Subjective Well Being - Pengertian, Aspek, dan Komponen

Daftar Isi

Subjective well being adalah evaluasi kognitif dan afektif seseorang terhadap pengalaman hidupnya, dimana evaluasi dapat bersifat positif dan negatif, meliputi kepuasan hidup, kegembiraan dan kesedihan, perasaan pemenuhan, kepuasan dengan pekerjaan, hubungan, kesehatan, rekreasi, dan hal-hal penting lainnya. Seseorang dikatakan memiliki subjective well being yang tinggi adalah ketika mereka banyak merasakan emosi yang menyenangkan dan sedikit merasakan emosi yang tidak menyenangkan.

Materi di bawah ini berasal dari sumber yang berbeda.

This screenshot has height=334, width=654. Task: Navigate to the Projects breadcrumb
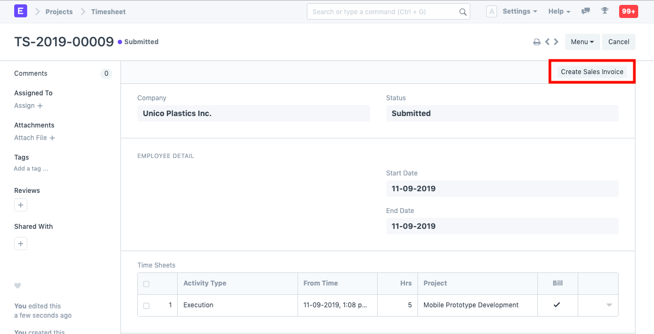pos(59,11)
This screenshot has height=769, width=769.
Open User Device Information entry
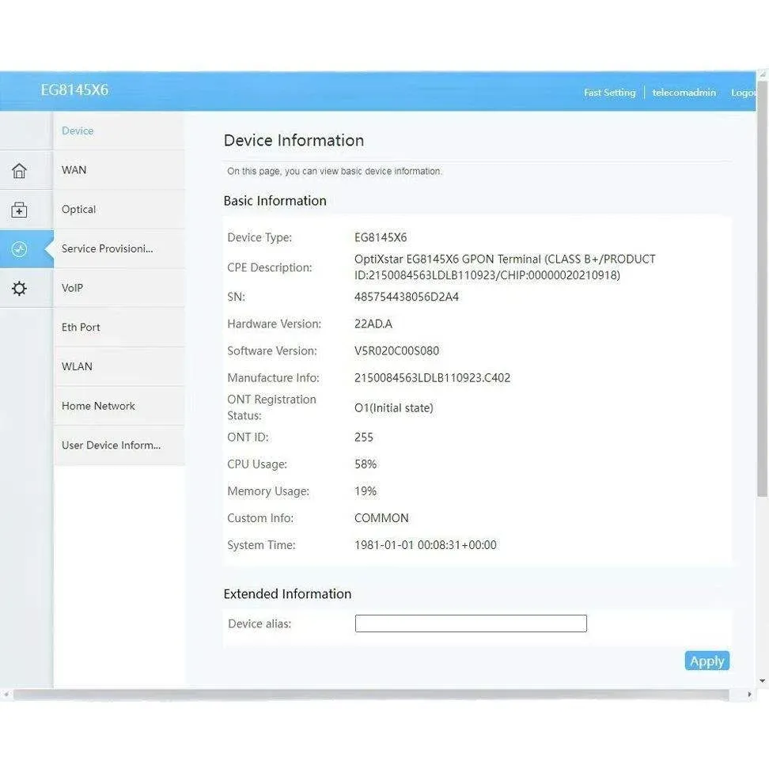(111, 445)
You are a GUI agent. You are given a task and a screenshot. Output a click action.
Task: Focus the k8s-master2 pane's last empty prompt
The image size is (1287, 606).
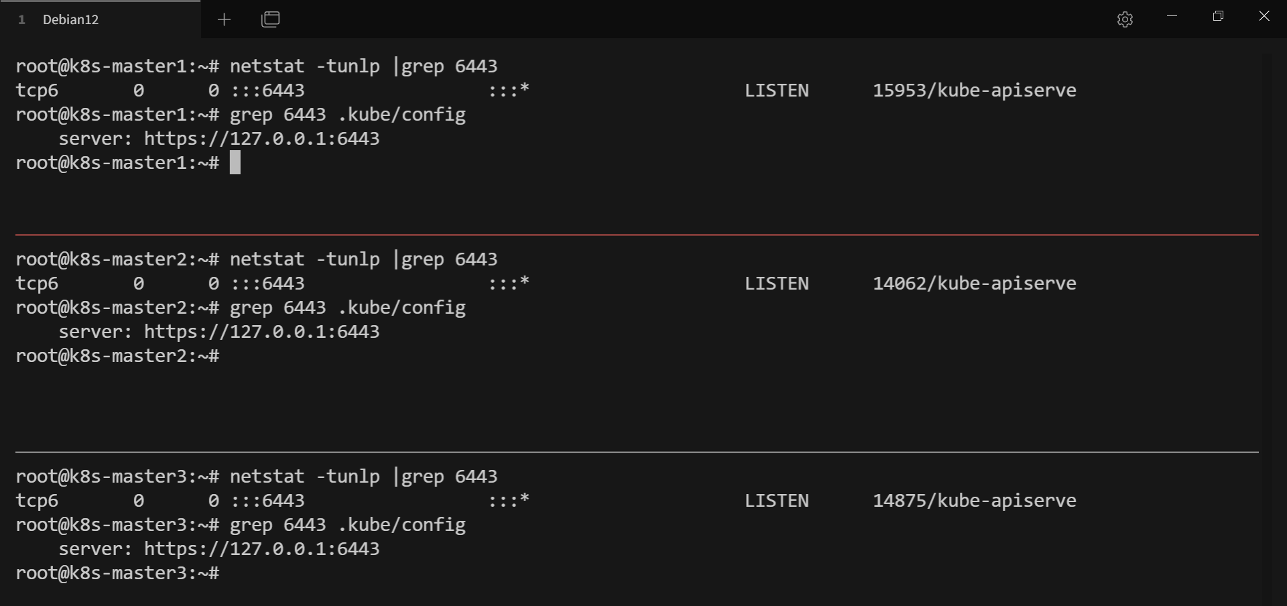(117, 356)
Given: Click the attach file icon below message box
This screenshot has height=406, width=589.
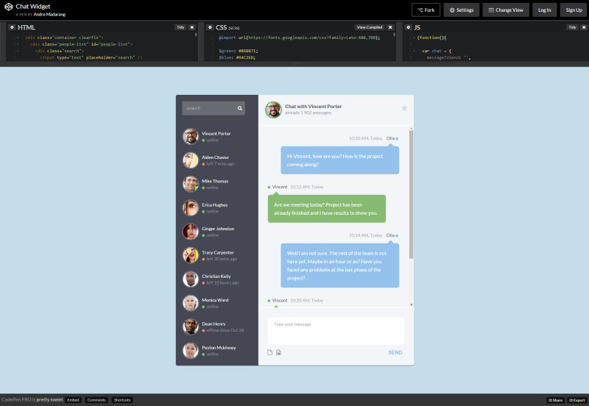Looking at the screenshot, I should coord(269,352).
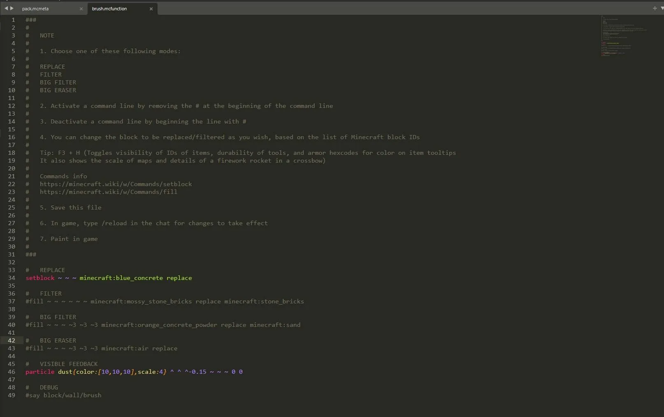Open the tab list dropdown arrow
The height and width of the screenshot is (417, 664).
[662, 8]
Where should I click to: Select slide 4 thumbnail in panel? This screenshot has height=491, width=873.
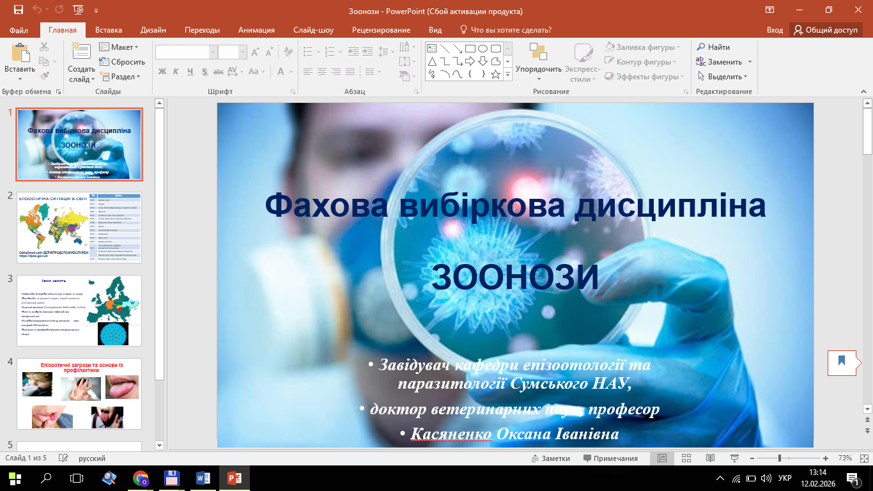79,393
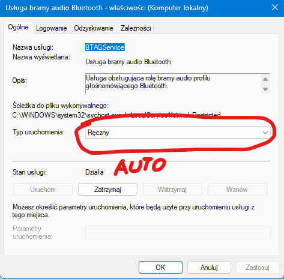This screenshot has height=279, width=284.
Task: Confirm with the OK button
Action: (x=160, y=268)
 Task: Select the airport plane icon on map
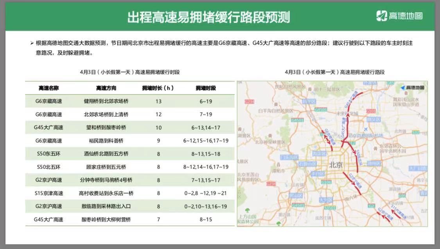(x=366, y=129)
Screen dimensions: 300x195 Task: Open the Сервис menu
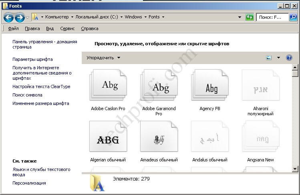[x=67, y=28]
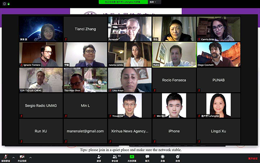Screen dimensions: 260x163
Task: Click the muted mic icon on Tianci Zhang's tile
Action: coord(66,40)
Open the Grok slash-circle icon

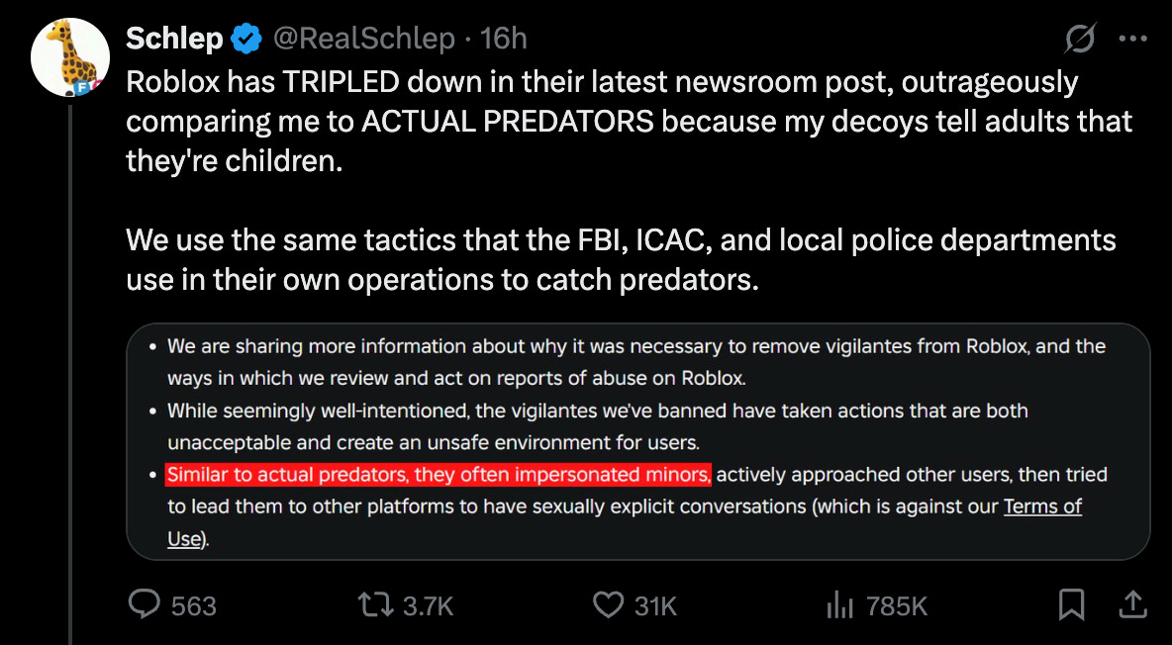[x=1081, y=39]
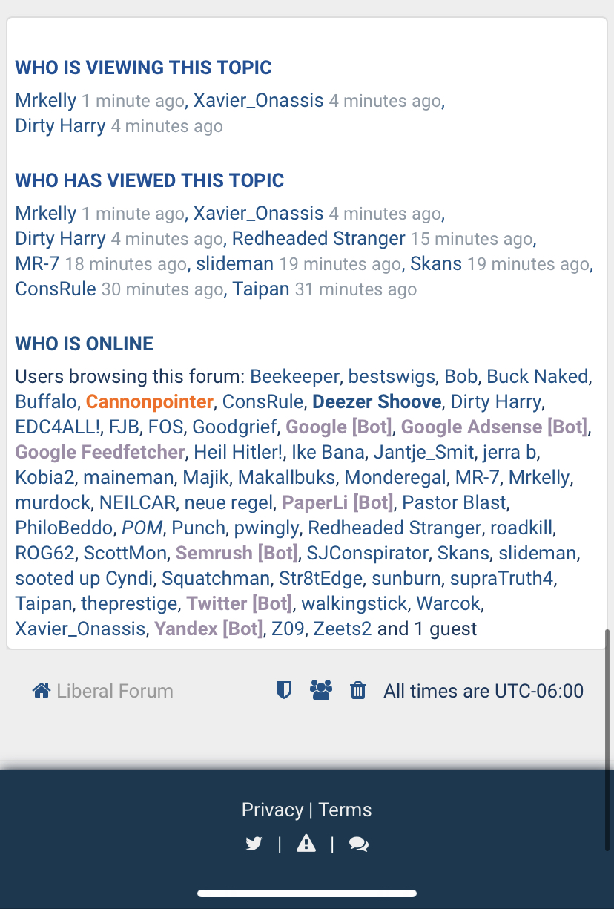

Subjective Well Being - Pengertian, Aspek, dan Komponen

Subjective well being merupakan persepsi dan evaluasi subjektif seseorang akan pengalaman hidup yang melibatkan emosi menyenangkan dan tidak menyenangkan. Evaluasi subyektif kehidupan termasuk konsep-konsep seperti kepuasan hidup, emosi menyenangkan, fulfilment, kepuasan terhadap area-area seperti pernikahan dan pekerjaan. Seseorang dikatakan mempunyai subjective well being yang tinggi apabila lebih banyak merasakan emosi positif dan sedikit emosi negatif.

Subjective well being juga diartikan sebagai suatu kemampuan seseorang ketika mengalami kemudian mengevaluasi kehidupan mereka dalam menjalankan aktivitas sehari-hari yaitu dengan cara menyeimbangkan emosi positif seperti kegembiraan, kelegaan hati, kasih sayang dan negatif seperti ketakutan, kemarahan kesedihan. Subjective well being merupakan perasaan bahagia individu setelah melakukan evaluasi dan kepuasan dalam diri selama menjalani kehidupan, yang ditandai dengan tingginya tingkat afeksi positif dan rendahnya afeksi negatif.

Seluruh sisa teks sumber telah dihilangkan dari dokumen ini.